Text provided:
Q - What year was that?

A - The early '90s. I'm not sure the exact year.

Q - I've heard he doesn't sign anymore.

A - Maybe because he knows that people are making money off it.

Q - E-Bay.

A - Yeah, E-Bay.

Q - At the very beginning of your book you have a photo of The Beatles at Shea Stadium. Did you attend that concert?

A - Yeah. (Laughs). It says by Lydia Di Leonardo. That's my maiden name. That's who I was then. I was only about sixteen.

Q - The you remember anything about that concert?

A - Oh, sure. I remember the fact that you could not hear anything. It got to the point where the screams were so loud it took by the end of the song to figure out what song they were actually singing. My cousin was a little younger than me. My uncle had gotten us the tickets. My uncle said bring my binoculars. The World's Fair was right across the street. So, he took us to the World's Fair in the day and then this was at night. I said, "I don't want the binoculars. I've got my camera. I'll look through the camera. I'll look through the little lens." It was a tiny, little Instamatic camera. When it got to the point where they started playing, I realized how far we were and my cousin and I were fighting over the binoculars. (Laughs).

Source data:
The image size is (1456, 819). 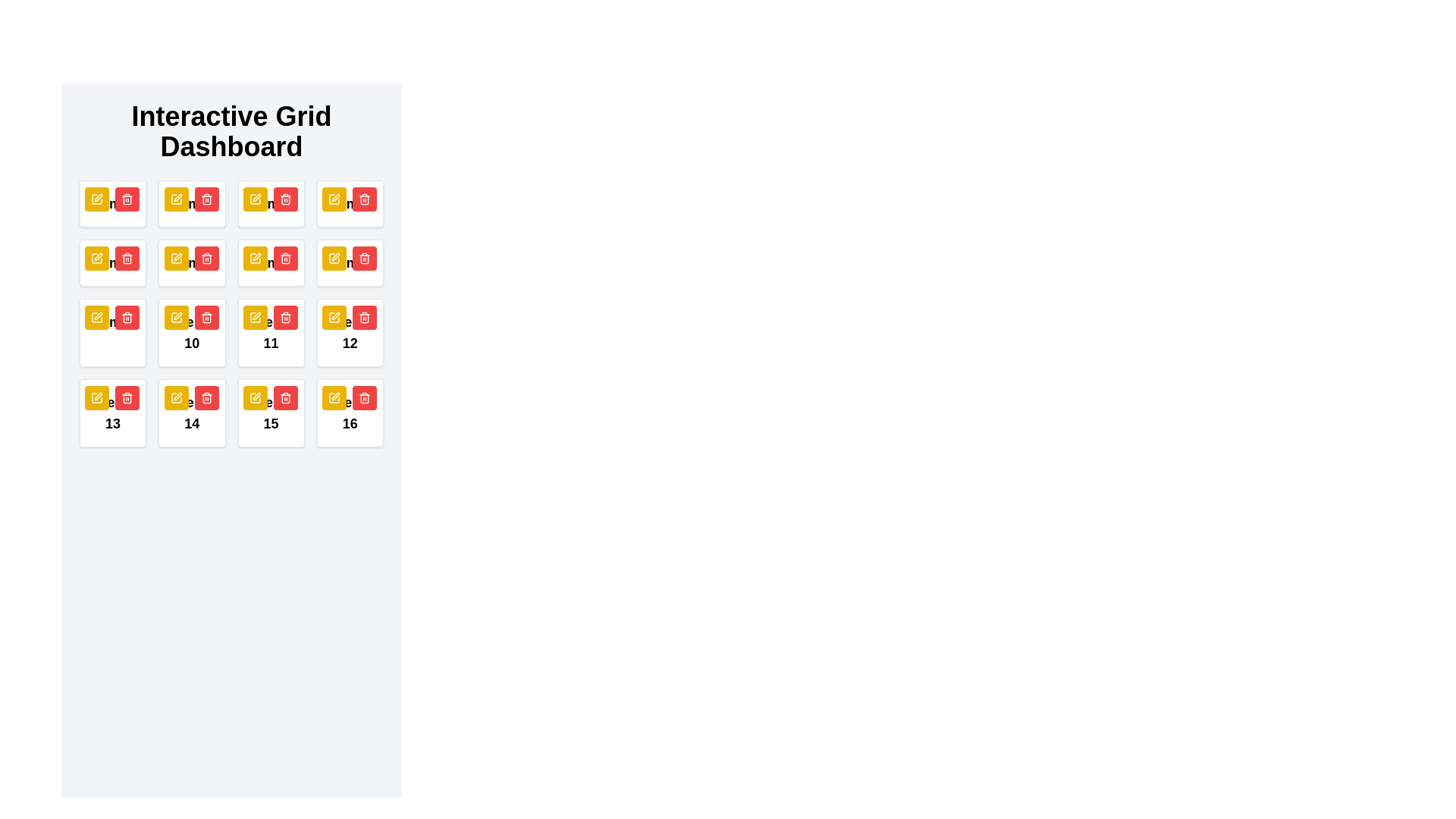 I want to click on the 'edit' icon located in the second row of controls in card number '10', positioned to the far left of the row, for keyboard navigation, so click(x=177, y=315).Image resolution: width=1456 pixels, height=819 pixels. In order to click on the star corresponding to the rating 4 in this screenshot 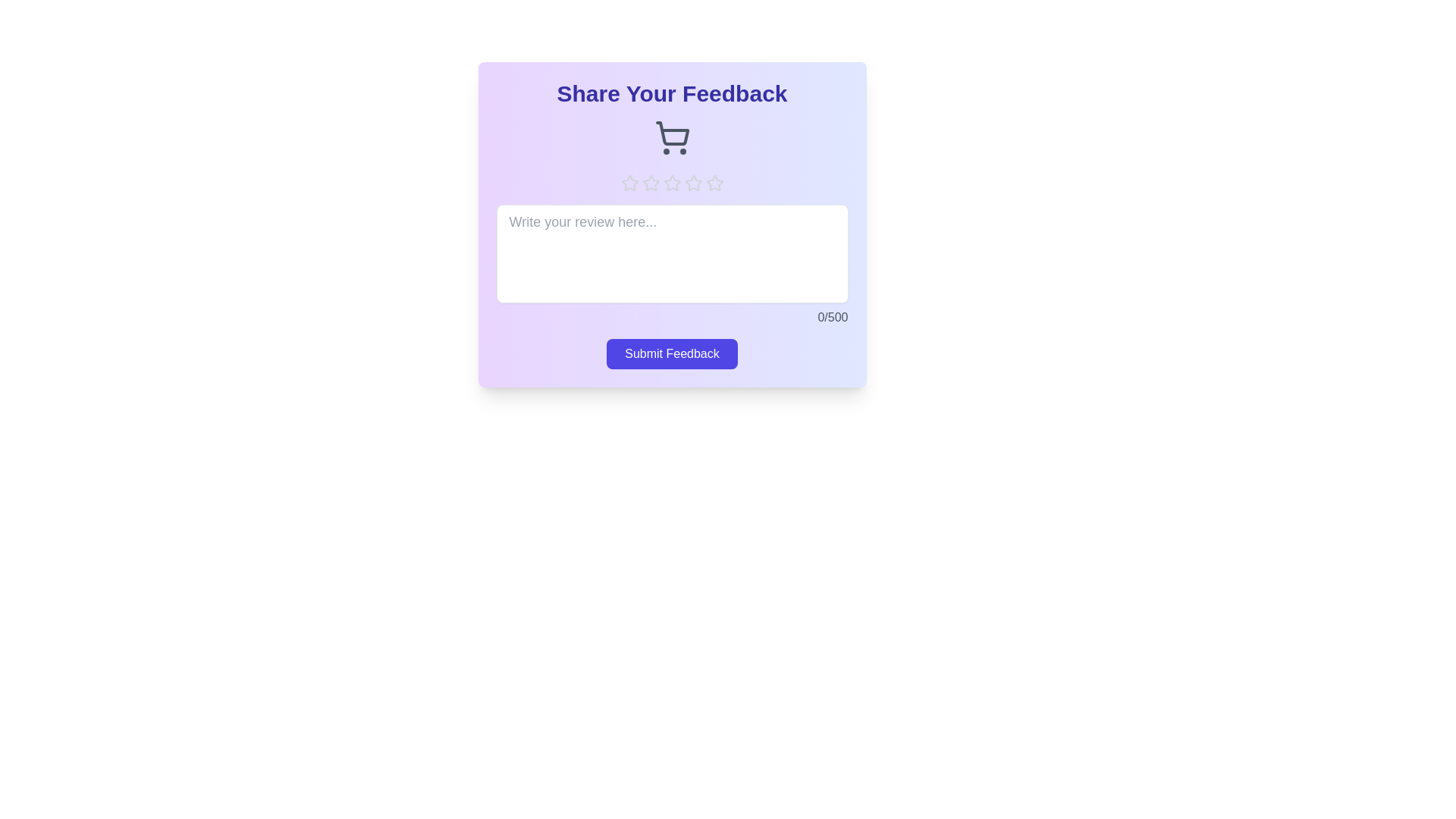, I will do `click(692, 183)`.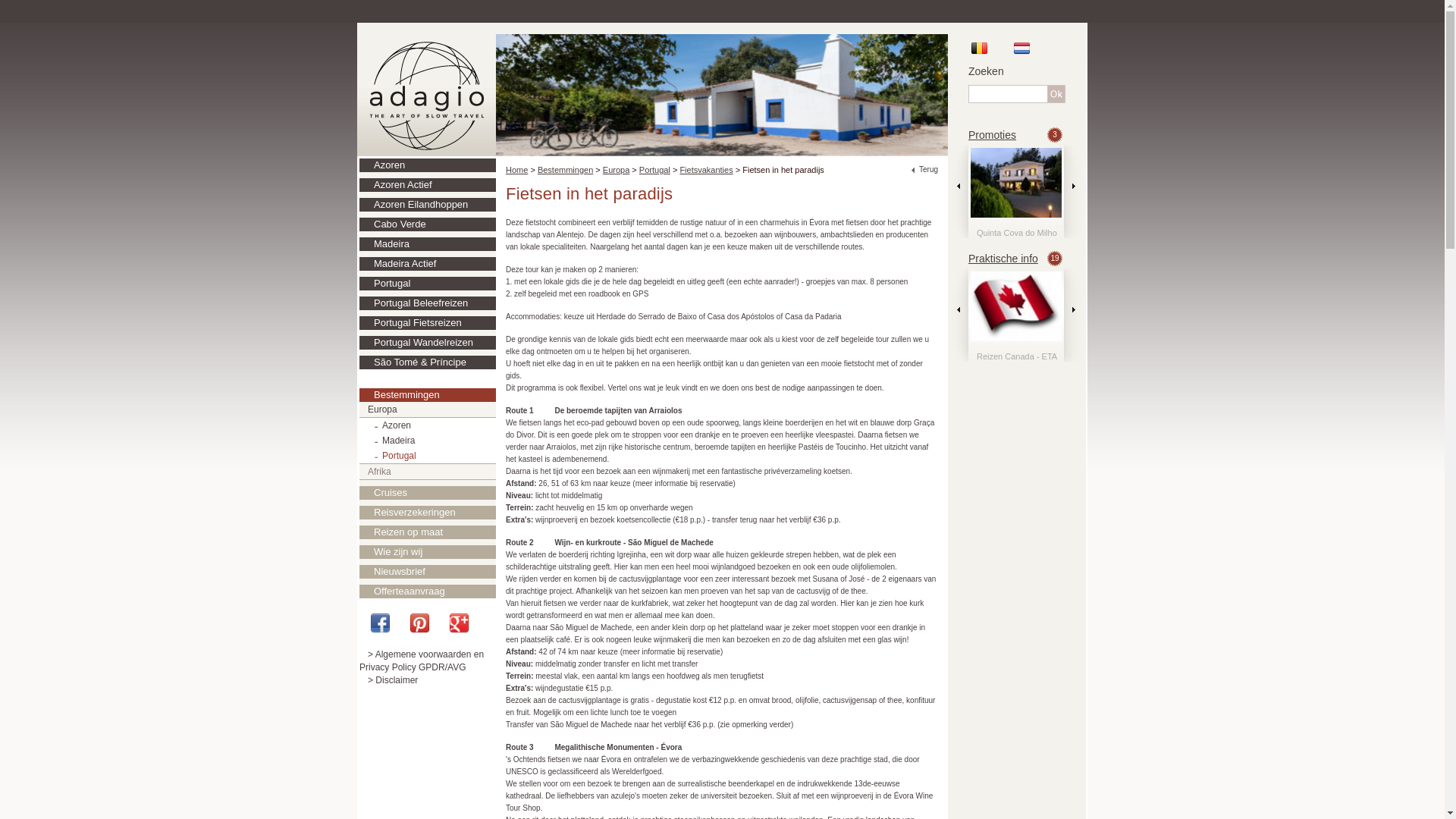 This screenshot has height=819, width=1456. What do you see at coordinates (359, 224) in the screenshot?
I see `'Cabo Verde'` at bounding box center [359, 224].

Stated goal:
From the interview, list each sentence inside the quotation marks in the answer about what is remembered from the Shea Stadium concert.

Response to this exercise:
1. I don't want the binoculars.
2. I've got my camera.
3. I'll look through the camera.
4. I'll look through the little lens.